**Aim of the exercise**
Out of the entries that follow, copy each line containing "section".

____

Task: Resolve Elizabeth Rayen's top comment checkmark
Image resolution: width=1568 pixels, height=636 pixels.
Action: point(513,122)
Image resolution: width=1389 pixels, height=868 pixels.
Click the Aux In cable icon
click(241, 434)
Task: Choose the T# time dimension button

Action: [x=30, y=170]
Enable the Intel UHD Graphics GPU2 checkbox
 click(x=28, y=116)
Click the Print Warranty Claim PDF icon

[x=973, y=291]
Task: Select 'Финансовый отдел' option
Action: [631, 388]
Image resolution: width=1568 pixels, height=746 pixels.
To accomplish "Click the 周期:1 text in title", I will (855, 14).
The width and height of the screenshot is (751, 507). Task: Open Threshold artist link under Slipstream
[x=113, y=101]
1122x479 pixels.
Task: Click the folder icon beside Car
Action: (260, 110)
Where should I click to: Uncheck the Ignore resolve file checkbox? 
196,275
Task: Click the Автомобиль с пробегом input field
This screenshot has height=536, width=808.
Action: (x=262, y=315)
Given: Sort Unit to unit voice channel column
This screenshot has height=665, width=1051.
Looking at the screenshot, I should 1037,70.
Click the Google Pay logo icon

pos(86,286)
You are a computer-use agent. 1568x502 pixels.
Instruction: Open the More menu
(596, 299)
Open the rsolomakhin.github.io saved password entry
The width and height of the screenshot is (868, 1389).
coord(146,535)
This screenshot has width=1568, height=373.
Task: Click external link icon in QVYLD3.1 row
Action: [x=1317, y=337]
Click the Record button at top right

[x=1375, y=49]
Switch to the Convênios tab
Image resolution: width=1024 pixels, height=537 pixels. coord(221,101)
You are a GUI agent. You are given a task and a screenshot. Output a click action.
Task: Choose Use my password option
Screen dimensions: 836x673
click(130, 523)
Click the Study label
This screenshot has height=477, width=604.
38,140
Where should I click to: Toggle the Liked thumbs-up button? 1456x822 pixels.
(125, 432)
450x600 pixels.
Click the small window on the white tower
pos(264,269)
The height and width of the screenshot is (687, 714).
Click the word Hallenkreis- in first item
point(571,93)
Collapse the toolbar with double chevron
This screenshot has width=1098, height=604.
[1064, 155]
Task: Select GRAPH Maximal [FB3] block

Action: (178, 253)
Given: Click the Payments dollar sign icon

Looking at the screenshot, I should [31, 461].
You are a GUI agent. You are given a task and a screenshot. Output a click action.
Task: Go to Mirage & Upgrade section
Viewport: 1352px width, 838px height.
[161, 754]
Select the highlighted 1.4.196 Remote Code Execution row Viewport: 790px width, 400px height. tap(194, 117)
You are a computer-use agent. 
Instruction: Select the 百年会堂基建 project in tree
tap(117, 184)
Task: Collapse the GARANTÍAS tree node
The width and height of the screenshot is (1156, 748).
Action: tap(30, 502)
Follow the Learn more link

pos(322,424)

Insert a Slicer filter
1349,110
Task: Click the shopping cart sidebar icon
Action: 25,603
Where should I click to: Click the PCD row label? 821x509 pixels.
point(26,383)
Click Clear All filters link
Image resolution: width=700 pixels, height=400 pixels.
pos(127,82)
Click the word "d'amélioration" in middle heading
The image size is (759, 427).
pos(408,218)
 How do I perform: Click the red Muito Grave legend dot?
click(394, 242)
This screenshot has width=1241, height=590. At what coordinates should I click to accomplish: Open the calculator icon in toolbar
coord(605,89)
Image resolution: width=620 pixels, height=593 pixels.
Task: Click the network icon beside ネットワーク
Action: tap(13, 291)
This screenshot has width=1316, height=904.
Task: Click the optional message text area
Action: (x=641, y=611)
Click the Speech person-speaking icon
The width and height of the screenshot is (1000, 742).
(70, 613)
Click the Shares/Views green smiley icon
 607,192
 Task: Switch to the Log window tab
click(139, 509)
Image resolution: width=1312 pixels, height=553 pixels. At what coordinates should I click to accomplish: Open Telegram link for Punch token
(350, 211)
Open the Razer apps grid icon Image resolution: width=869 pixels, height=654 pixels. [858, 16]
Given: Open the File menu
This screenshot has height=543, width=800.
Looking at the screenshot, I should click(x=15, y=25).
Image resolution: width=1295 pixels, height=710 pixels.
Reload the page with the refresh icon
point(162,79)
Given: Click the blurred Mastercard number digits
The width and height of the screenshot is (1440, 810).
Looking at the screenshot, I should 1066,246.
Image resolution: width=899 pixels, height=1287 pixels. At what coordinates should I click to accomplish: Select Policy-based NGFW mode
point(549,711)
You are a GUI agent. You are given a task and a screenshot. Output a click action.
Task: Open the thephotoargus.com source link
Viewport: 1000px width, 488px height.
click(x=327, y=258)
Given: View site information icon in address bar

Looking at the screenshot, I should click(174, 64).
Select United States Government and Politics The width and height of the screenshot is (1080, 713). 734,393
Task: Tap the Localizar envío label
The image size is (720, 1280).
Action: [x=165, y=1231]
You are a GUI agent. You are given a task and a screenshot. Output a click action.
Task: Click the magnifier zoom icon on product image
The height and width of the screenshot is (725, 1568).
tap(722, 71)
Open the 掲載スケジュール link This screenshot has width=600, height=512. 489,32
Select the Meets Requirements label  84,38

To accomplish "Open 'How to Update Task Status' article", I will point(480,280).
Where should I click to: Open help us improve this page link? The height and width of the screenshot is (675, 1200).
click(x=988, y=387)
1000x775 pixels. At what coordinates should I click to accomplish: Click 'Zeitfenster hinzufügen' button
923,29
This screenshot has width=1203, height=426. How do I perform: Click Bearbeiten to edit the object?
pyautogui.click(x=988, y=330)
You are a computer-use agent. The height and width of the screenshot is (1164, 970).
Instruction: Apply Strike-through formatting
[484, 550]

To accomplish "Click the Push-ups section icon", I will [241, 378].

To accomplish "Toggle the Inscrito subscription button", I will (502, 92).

____

**Response to this exercise**
Task: Go to Mirage & Upgrade section
To accomplish "Click the Push-ups section icon", I will [241, 378].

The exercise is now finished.